----- TRECHO PARA LEITURA
Fim da meia-entrada: artistas e produtores dizem se são contra ou a favor – e se o preço dos ingressos deve baixar

Projeto de lei que acaba com o benefício no estado de São Paulo foi aprovado pela Alesp e agora aguarda sanção do governador, João Doria


A obrigatoriedade da meia-entrada sempre foi motivo de discussão entre profissionais culturais, governantes e público, já que, apesar de ser indiscutível a sua necessidade de existência, há vários detalhes estruturais que acabam tornando este benefício uma espécie de vilão para as produções, segundo muitos especialistas na área ouvidos pelo Culturice

O assunto voltou à tona com a aprovação pela Assembleia Legislativa de São Paulo (Alesp), nesta quarta (27), de um projeto de lei que acaba com a meia-entrada em eventos artísticos e esportivos realizados no estado. A autoria é do deputador Arthur do Val (Patriotas). Agora, para começar a valer, o projeto aguarda pela sanção do governador, João Doria (PSDB).
----------
TAREFAS A CUMPRIR:
**a.** Devolva, sem alterar nada, a parte do trecho sobre a meia-entrada que começa em "O assunto voltou" e vai até "João Doria (PSDB).".
**b.** Responda com base no trecho sobre a meia-entrada:
(i) Qual veículo ouviu os especialistas da área?
(ii) Qual deputado é o autor do projeto de lei?
(iii) Quem ainda precisa sancionar o projeto para que ele comece a valer?
Não é preciso consultar a listagem para nada.
----- EXCERTO DA FONTE
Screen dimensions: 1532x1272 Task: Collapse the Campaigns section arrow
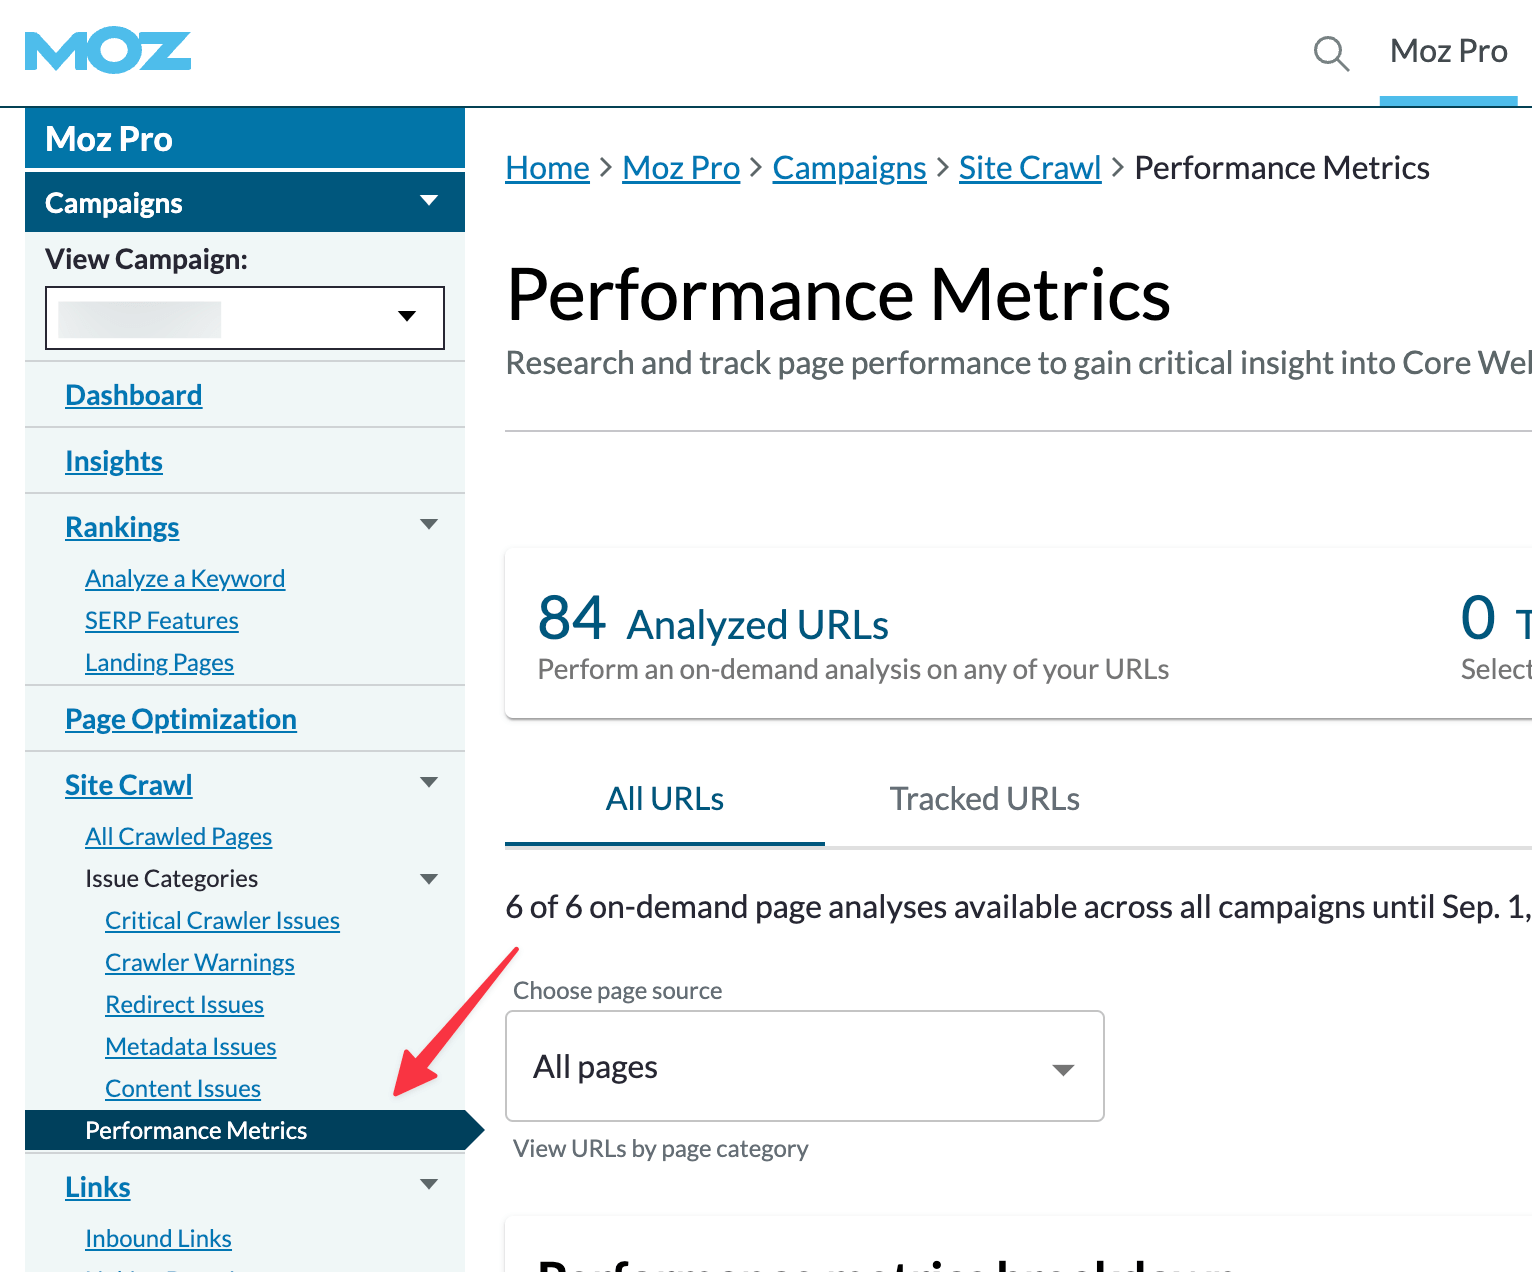[x=429, y=201]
----------
RESPOSTAS POR TAREFA:
**a.**
O assunto voltou à tona com a aprovação pela Assembleia Legislativa de São Paulo (Alesp), nesta quarta (27), de um projeto de lei que acaba com a meia-entrada em eventos artísticos e esportivos realizados no estado. A autoria é do deputador Arthur do Val (Patriotas). Agora, para começar a valer, o projeto aguarda pela sanção do governador, João Doria (PSDB).

**b.**
(i) O Culturice.
(ii) Arthur do Val (Patriotas).
(iii) O governador João Doria (PSDB).